◆ **Text segment**:
# subversion apache LDAP?



## bigearsbilly (May 29, 2011)

I've setup a subversion server using the Apache mod_dav as the method. Obviously I want fine grained control of users. AFAIK it seems I could have htpasswd files for each repository, which will be a nightmare to maintain. Most of my clients will be Windows users so I don't want to create user accounts for them.

I will have many repositories, and I want users to have different access on different repos. e.g: johnc can rw java and Vstudio but only read server repo. I don't want to maintain different htpasswd files hence passwds for different users on  different repos I would like a central database where I can control it. 

Would LDAP do this? Or any other suggestions? Stress: I don't want to have users on the BSD box.


----------



## Sylgeist (May 31, 2011)

Yes, you can do that. If you set up your svn repositories in a standard way /usr/local/svn/reposname and use mod_ldap/authldap. That way you are using LDAP for auth and the dav.authz file for r/rw access.

The only issue (that I know of) with this method is that you can't do per-group LDAP access.


----------



## bigearsbilly (Jun 1, 2011)

Thanks for the reply. I've got it running just using apache htpasswd and groups files. which isn't too bad with our small company for the moment (at least I have something to show).

I'm planning on using nagios also and no doubt other toys for people to use, so a centralised authority would be the way to go. Remembering most of my clients are on Windows. I think I'll have to set aside time to study ldap.

Much obliged.


----------

◆ **Data provided**:
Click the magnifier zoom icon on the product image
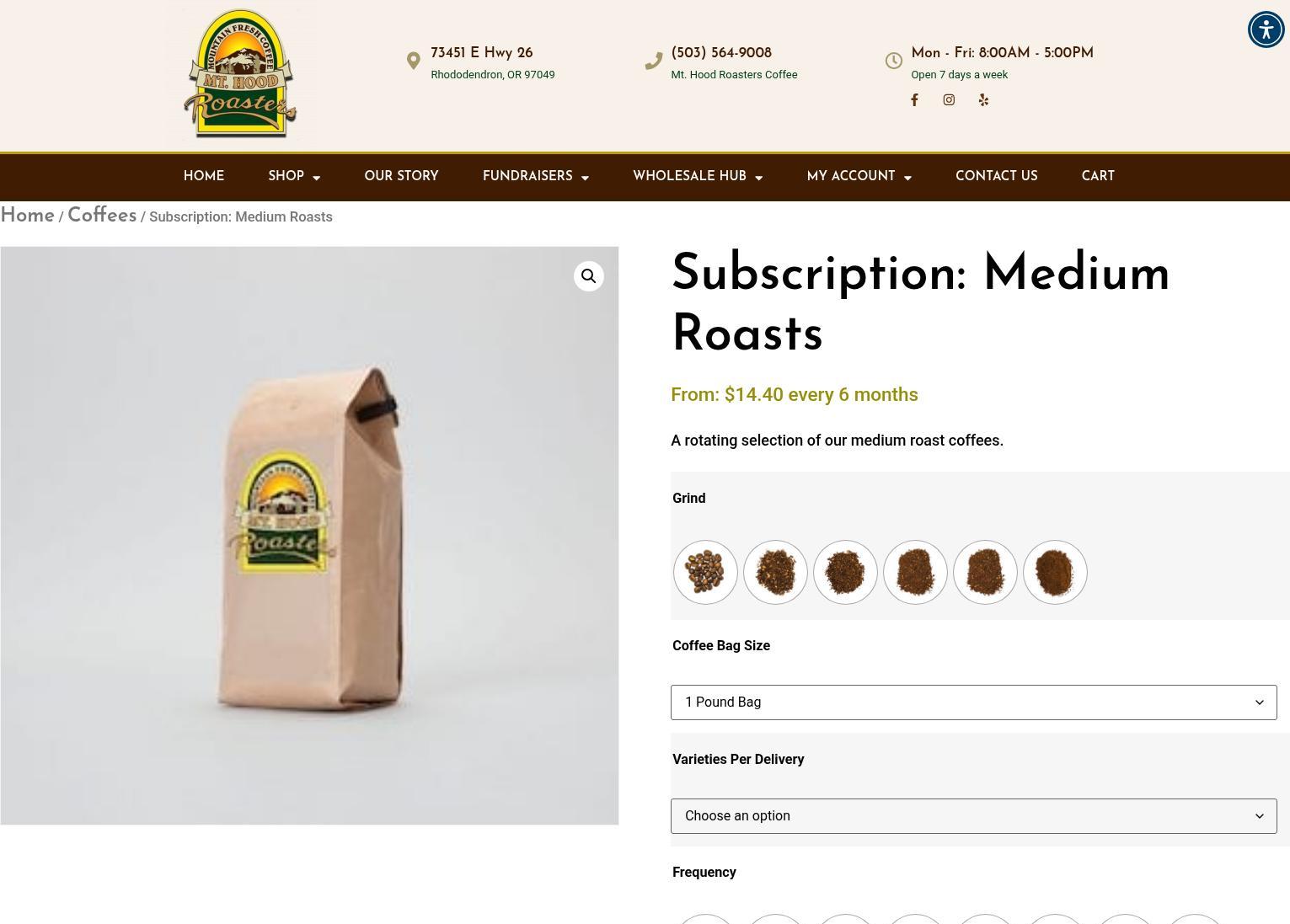 click(x=588, y=276)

◆ **What this exercise asks**:
(a) Edit the thread from the words "The only issue" through "something to show).", changing "small company" to "small team".
(b) Answer these questions using the thread:
(i) Which Apache module did the original poster use to set up the subversion server?
(ii) According to Sylgeist, which file controls r/rw access?
(iii) What tool does the original poster say they are also planning to use?
Please draw only on the thread.

◆ **Problem solutions**:
(a)
The only issue (that I know of) with this method is that you can't do per-group LDAP access.


----------



## bigearsbilly (Jun 1, 2011)

Thanks for the reply. I've got it running just using apache htpasswd and groups files. which isn't too bad with our small team for the moment (at least I have something to show).

(b)
(i) mod_dav
(ii) The dav.authz file
(iii) Nagios